How does a waistband become worthless? It loses its ability to cling, to wrap itself around God’s middle. Some versions actually translate waistband as loin cloth. If you go to the commentaries there is much discussion as to whether or not a waistband represented an overgarment (like an apron worn over the priestly garments or an undergarment literally next to the skin). Was it meant to represent an ornament or intimacy? I think there is certainly a case for both.
Either way in verse 11 God says, “I made the whole household of Israel and the whole household of Judah to cling to Me.” God made us to cling to Him. This is our purpose. Everything in our culture tells us the opposite. The world practically screams that we need to be independent, self-sufficient and overachieving. To cling to anyone or anything, to DEPEND on anyone or anything is considered weak and even wrong.

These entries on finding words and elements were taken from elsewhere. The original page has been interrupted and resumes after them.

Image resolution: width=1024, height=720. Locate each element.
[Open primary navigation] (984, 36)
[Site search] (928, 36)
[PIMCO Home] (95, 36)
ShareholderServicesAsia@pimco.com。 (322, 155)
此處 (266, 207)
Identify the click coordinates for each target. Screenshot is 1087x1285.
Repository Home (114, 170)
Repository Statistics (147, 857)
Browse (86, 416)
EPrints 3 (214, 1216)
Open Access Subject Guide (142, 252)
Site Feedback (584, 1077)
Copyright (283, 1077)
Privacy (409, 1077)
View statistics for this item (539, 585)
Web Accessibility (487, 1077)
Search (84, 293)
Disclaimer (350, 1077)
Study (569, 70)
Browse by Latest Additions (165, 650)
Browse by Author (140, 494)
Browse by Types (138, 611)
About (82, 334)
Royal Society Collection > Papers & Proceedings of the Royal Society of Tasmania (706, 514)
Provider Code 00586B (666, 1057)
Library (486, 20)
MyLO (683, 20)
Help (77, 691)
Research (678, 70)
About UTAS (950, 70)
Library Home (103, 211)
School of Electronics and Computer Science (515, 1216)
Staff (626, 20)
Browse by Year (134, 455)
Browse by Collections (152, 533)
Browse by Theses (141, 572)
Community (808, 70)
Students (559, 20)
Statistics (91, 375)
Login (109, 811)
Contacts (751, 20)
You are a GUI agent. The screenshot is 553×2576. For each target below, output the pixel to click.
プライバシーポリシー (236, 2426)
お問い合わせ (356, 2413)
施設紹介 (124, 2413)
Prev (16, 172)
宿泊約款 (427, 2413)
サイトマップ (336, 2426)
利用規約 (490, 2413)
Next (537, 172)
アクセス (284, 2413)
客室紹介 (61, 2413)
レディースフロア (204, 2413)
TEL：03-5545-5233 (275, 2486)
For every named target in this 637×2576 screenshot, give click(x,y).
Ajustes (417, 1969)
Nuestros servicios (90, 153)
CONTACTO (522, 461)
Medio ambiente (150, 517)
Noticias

But God says it brings Him praise and glory when we cling to Him. Whether the waistband is a loin cloth worn next to the skin or an apron worn as an outer garment, they both figuratively represent garments worn around the most intimate parts of God. Personally, I think this goes back to Jeremiah 9:23 – 24 and the importance of knowing God. Not knowing about God, but having a deep, intimate connection with Him that bears fruit.
God was crying out to Judah, as He does to me (us), “Cling to Me, Know Me.” Judah’s painful reply to God was consistently refusal and rebellion.
In this same passage, because Judah refused to cling to God, God calls them worthless (see verse 7). They were not fulfilling their purpose, they were not glorifying God by their dependency on Him. Our purpose is to cling to God, depend on Him and then according to verse 11, we will be a people “for renown, for praise and for glory”. We bring glory to God not by all our strength and independence and self-sufficiency – Judah had plenty of those things – we bring glory to God by clinging to Him.
“Father, may we bring glory to You by surrendering our plans and agendas to You and walking in dependence on You, clinging to You as if our lives depend on it.”